* 阅读材料
========

SD卡中的completion实现

 Linux系统提供了一种比信号量更好的同步机制，即completion，它用于一个执行单元等待另一个执行单元执行完某事。
 Linux系统中与completion相关的操作主要有以下4种:
      (1) 定义completion
          struct completion my_completion;
      (2) 初始化completion
          init_completion(&my_completion);
         对my_completion的定义和初始化可以通过如下快捷方式实现
          DECLEARE_COMPLETION(my_completion);
      (3) 等待completion
          void wait_for_completion(struct completion *c);
      (4) 唤醒completion
          void complete(struct completion *c);
          void complete_all(struct completion *c);
         前者只唤醒一个等待的执行单元，后者唤醒所有等待同一completion的执行单元。

二、作用：

虽然信号量可以用于实现同步，但往往可能会出现一些不好的结果。例如：当进程A分配了一个临时信号量变量，把它初始化为关闭的MUTEX，
并把其地址传递给进程B,然后在A之上调用down()，进程A打算一旦被唤醒就撤销给信号量。随后，运行在不同CPU上的进程B在同一个信号量
上调用up()。然而，up()和down()的目前实现还允许这两个函数在同一个信号量上并发。因此，进程A可以被唤醒并撤销临时信号量，而进程B
还在运行up()函数。结果up()可能试图访问一个不存在的数据结构。这样就会出现错误。为了防止发生这种错误就专门设计了completion机制
专门用于同步。信号量在多cpu的时候效果不好。

SD卡中表现为：

void mmc_wait_for_req(struct mmc_host *host, struct mmc_request *mrq)

========

* 数据摘录
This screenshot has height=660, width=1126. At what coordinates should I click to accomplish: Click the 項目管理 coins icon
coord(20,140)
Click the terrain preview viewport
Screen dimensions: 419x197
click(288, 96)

========

* 待完成任务
(1) 按completion机制一文的说法，complete()和complete_all()在唤醒上有何不同？
(2) completion机制一文列出了哪几种与completion相关的操作？请逐一写出。
(3) 请从completion机制一文末尾接着往下写。

* 练习答案
(1) complete()只唤醒一个等待的执行单元，complete_all()唤醒所有等待同一completion的执行单元。

(2) 定义completion、初始化completion、等待completion、唤醒completion。

(3)
{
    DECLARE_COMPLETION_ONSTACK(complete);//创建一个completion结构体放在内核堆栈中，如果不加ONSTACK就是静态申请，会存放在全局变量区
    mrq->done_data = &complete;
    mrq->done = mmc_wait_done;
    mmc_start_request(host, mrq);
    wait_for_completion(&complete);
}
static void mmc_wait_done(struct mmc_request *mrq)
{
    complete(mrq->done_data);
//mrq->done_data = &complete
}

那么为什么要这样做呢？

  linux/include/linux/completion.h
  13struct completion {
  14        unsigned int done;
  //指示等待的事件是否完成。初始化时为0。如果为0，则表示等待的事件未完成。大于0表示等待的事件已经完成。
  15        wait_queue_head_t wait;
            //一个等待队列wait
  16};

static inline void init_completion(struct completion *x)
{
        x->done = 0;
        init_waitqueue_head(&x->wait);//初始化一个新的等待队列，把当前进程添加到等待队列中去，还要确定是信号唤醒还是
事件唤醒，每次都创建一个新的等待队列，是不是很浪费啊？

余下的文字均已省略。